Goal ->
Gather every line of the records below that contains the string "Task", matching case exactly.

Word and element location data
## Begin

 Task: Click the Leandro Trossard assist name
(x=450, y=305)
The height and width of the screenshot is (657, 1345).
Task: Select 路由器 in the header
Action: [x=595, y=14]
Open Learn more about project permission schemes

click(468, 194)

## End

Exercise result ->
 Task: Click the Leandro Trossard assist name
Task: Select 路由器 in the header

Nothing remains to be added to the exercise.